Background
Many military and civilian centers have shifted to a Damage Control Resuscitation (DCR) approach, focused on providing oxygen-carrying capacity while simultaneously mitigating coagulopathy with a balanced ratio of platelets and plasma to red blood cells. It is unclear to what degree this strategy is used during burn or soft tissue excision. Here we characterized blood product transfusion during burn and soft tissue surgery, and reviewed the published literature regarding intraoperative coagulation changes. We hypothesized that blood product resuscitation during burn and soft tissue excision is not hemostatic and would be insufficient to address hemorrhage-induced coagulopathy.
Methods
Consented adult patients were enrolled into an IRB-approved prospective observational study.
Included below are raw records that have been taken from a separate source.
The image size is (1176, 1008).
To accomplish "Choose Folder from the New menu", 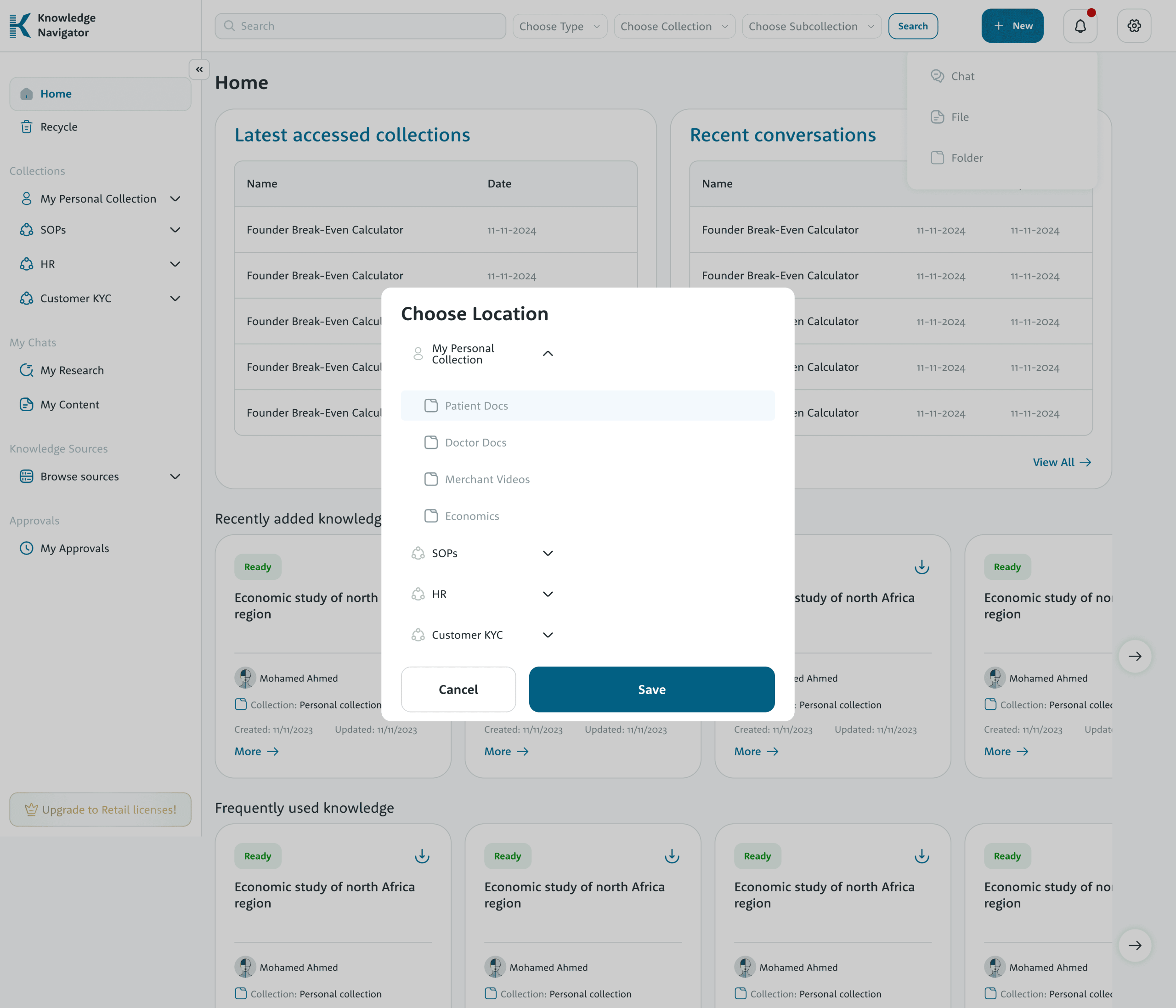I will point(967,158).
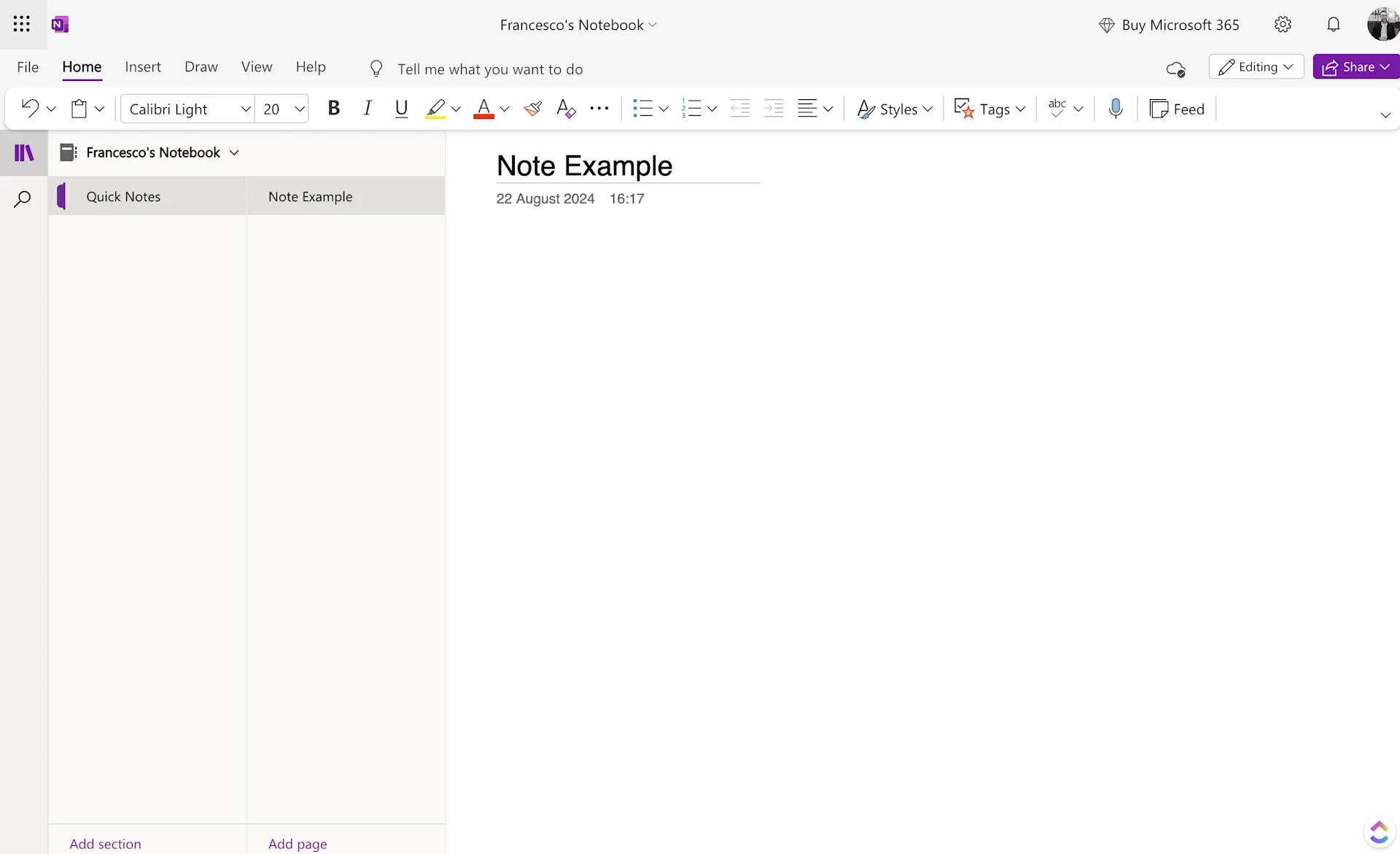Apply italic formatting
This screenshot has width=1400, height=854.
pos(368,108)
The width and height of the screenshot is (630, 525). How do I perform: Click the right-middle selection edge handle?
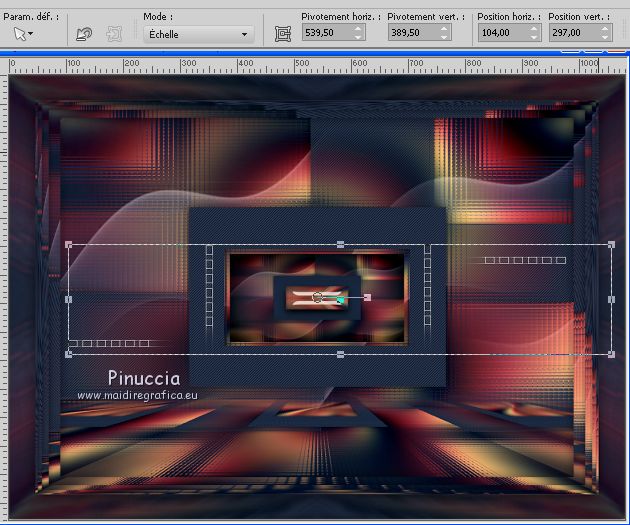(x=611, y=299)
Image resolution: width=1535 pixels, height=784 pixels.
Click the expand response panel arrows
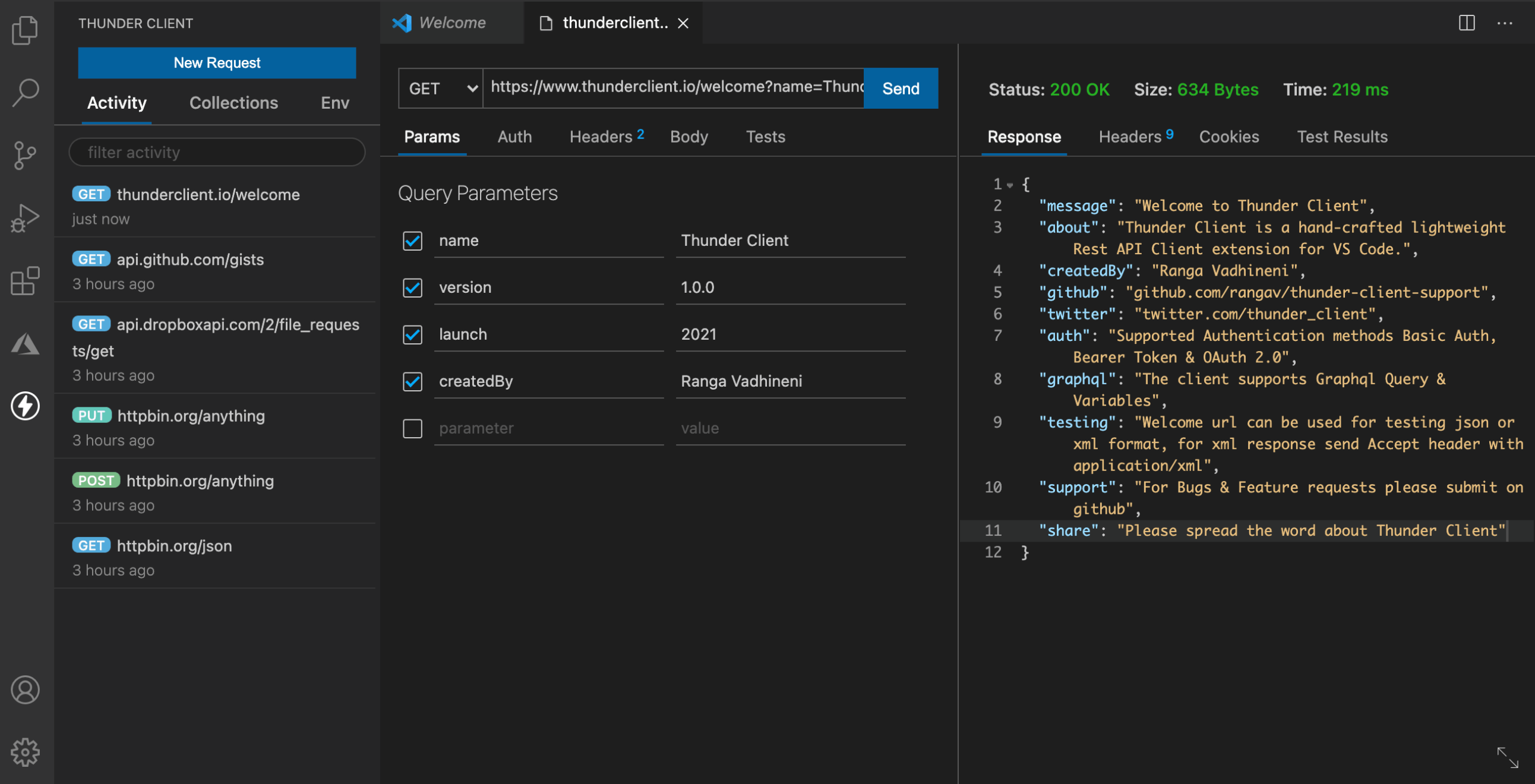[x=1507, y=757]
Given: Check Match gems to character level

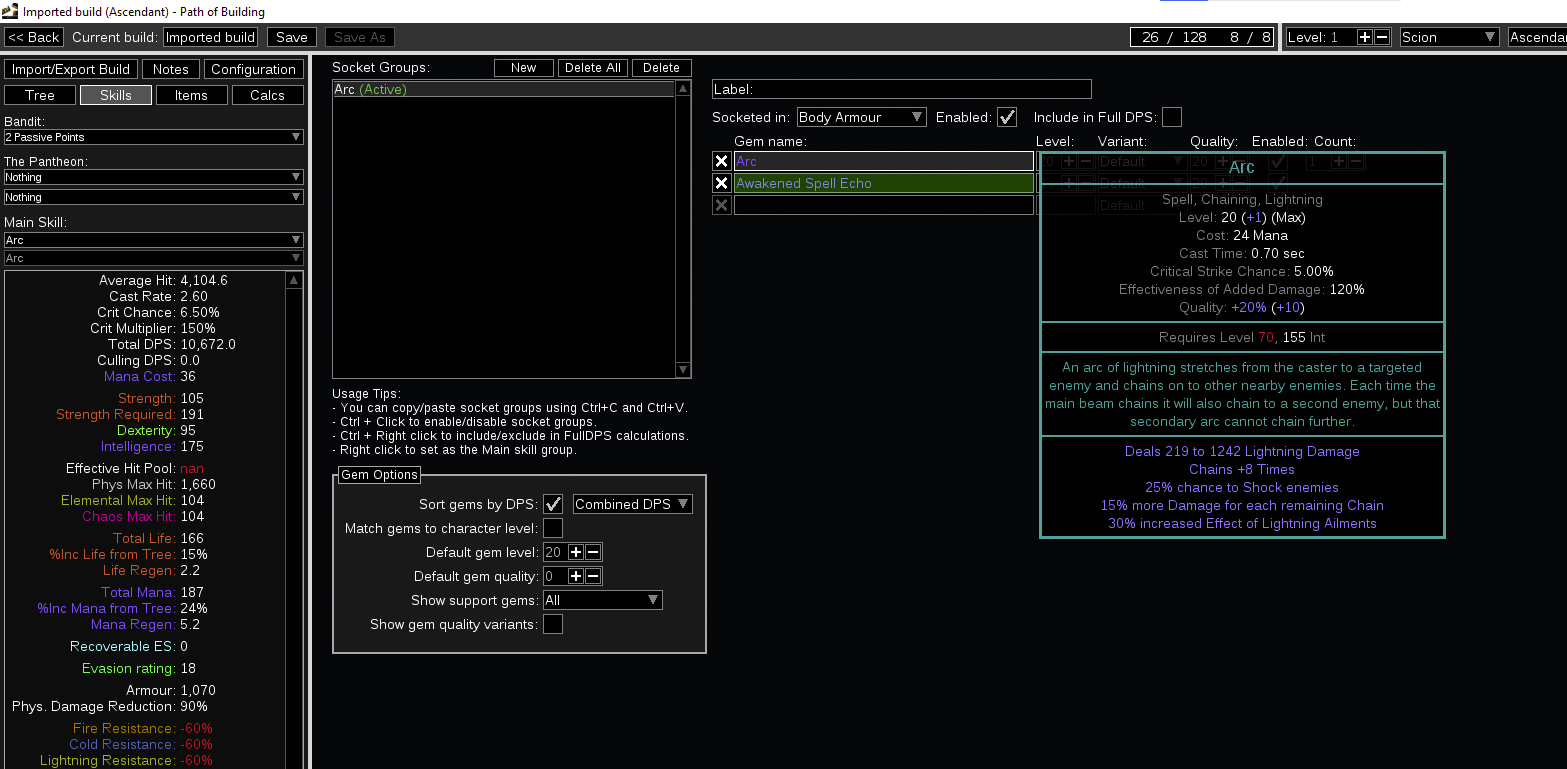Looking at the screenshot, I should click(554, 527).
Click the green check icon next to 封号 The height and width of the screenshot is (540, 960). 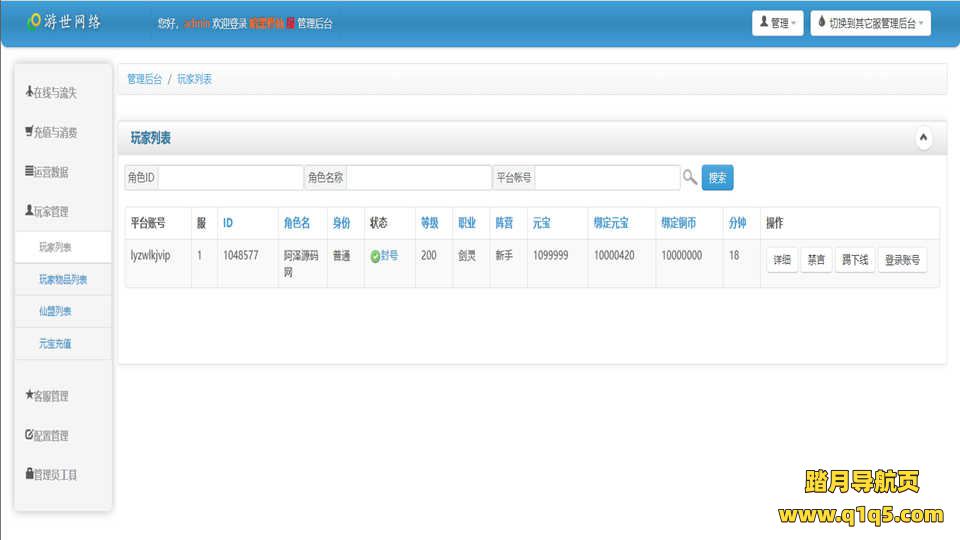[x=375, y=256]
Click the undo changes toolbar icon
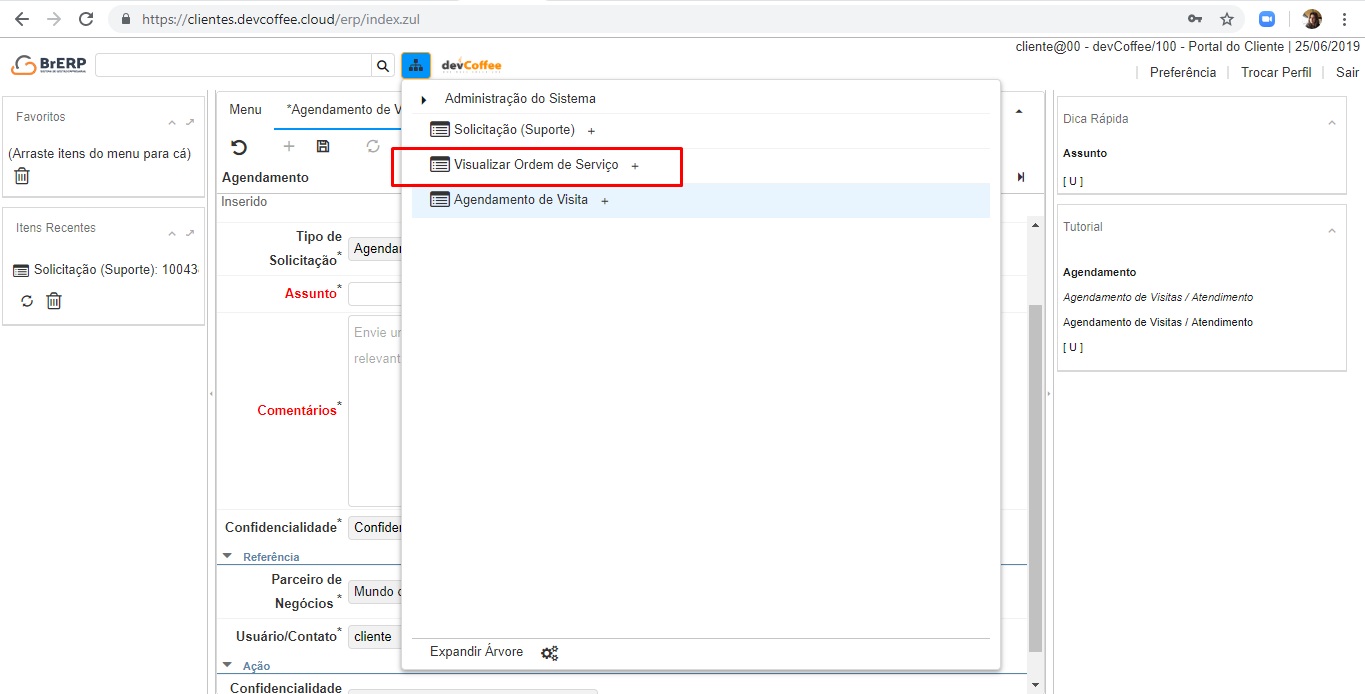The height and width of the screenshot is (694, 1365). point(239,147)
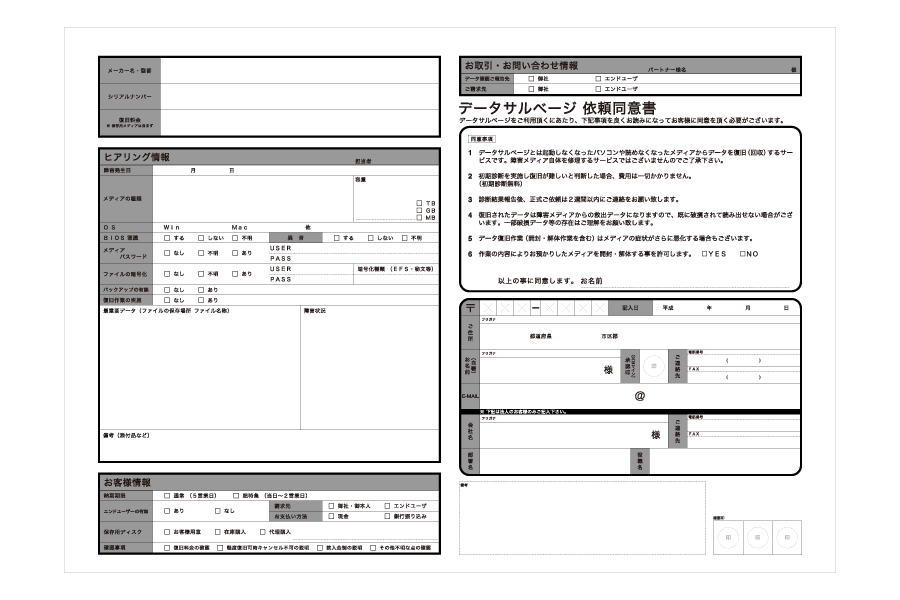Check お支払い方法 '現金' checkbox
Viewport: 900px width, 600px height.
(x=330, y=517)
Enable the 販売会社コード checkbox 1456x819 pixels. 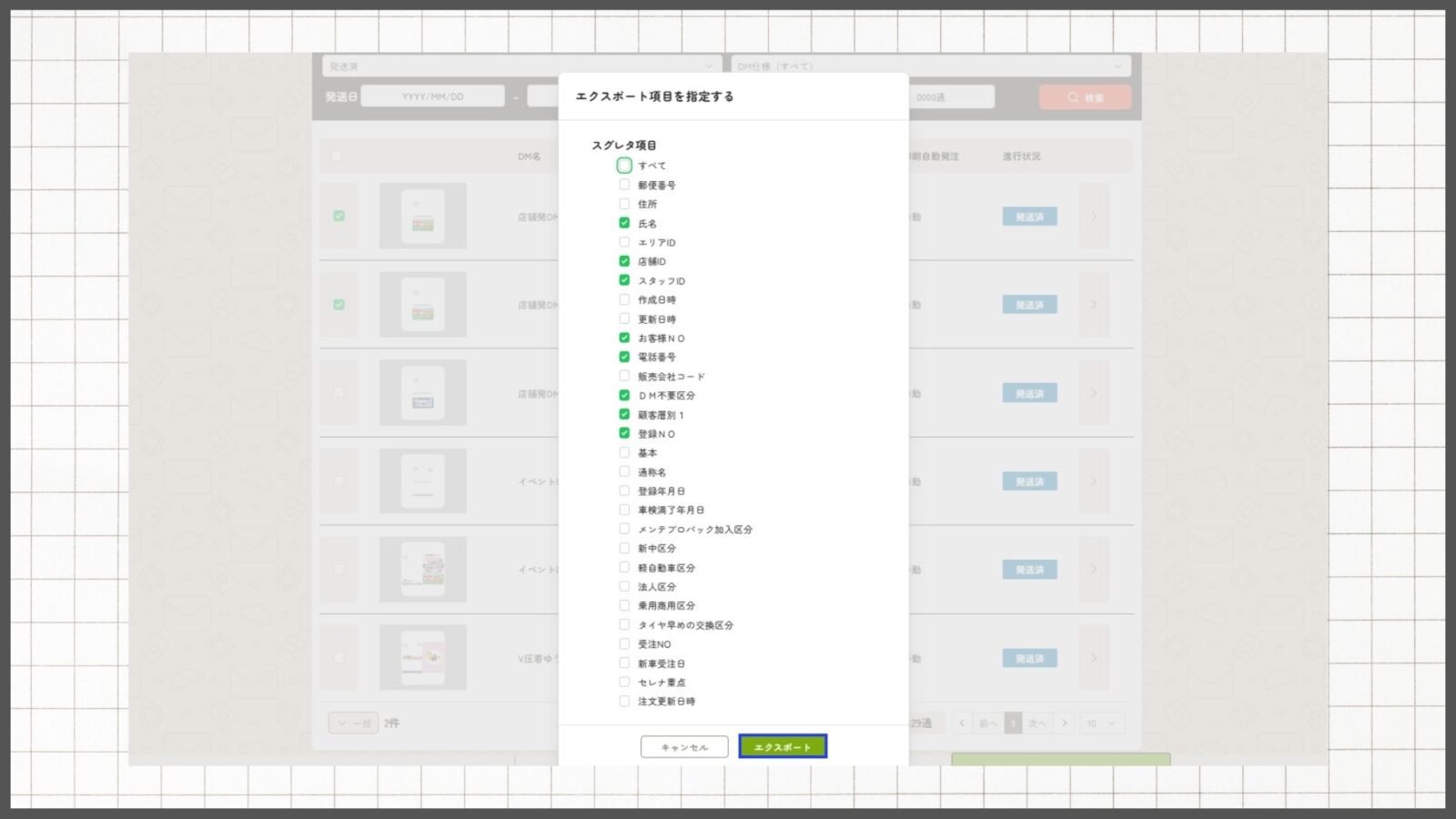pyautogui.click(x=624, y=376)

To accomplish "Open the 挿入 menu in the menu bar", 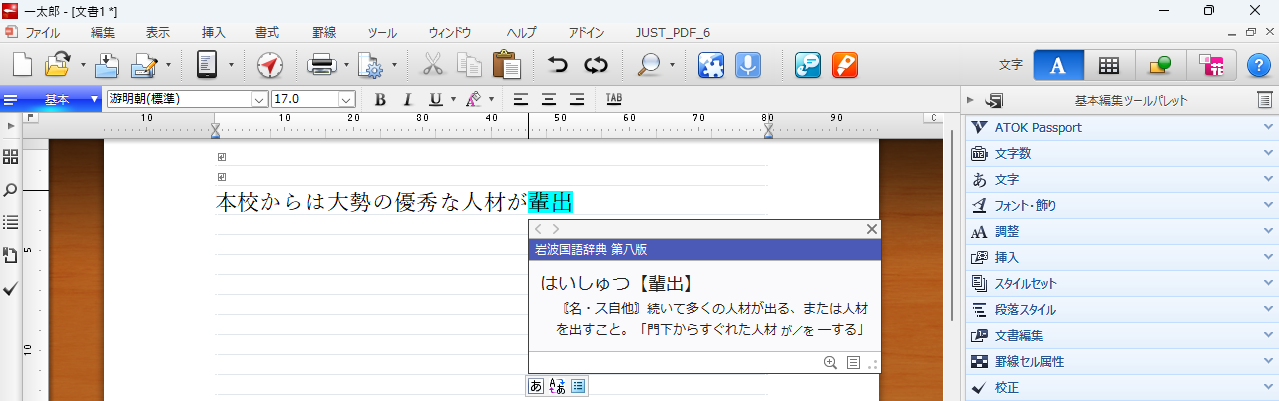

Number, component type, volume, and age of the blood products transfused were recorded during burn excision/grafting or soft tissue debridement. Component bags (pRBCs, FFP, PLTs, and cryoprecipitate) were collected and the remaining sample harvested from the bag and tubing. Aliquots of 1/1000th the original volume of each blood product were obtained and combined, producing an amalgam sample containing the same ratio of product transfused. Platelet count, rotational thromboelastometry, and impedance aggregometry were measured. Significance was set at p<0.05.
Results
Amalgamated transfusate samples produced abnormally weak clots (p≤0.001) particularly if they did not contain platelets. Clot strength (48.8 ± 2.6 mm; reference range: 49–71mm) for platelet-containing amalgams was below the lower limit of the reference range despite PLT:RBC ratios greater than 1:1. Platelet aggregation was abnormally low; transfused platelets were functionally inferior to native platelets.
Conclusion
Our study and focused review demonstrate that further work is needed in order to fully understand the needs of patients undergoing tissue excision. The three studies reviewed and the results of our observational work suggest that coagulopathy and thrombocytopenia may contribute to intraoperative hemorrhage. Blood product resuscitation during burn and soft tissue excision is not hemostatic.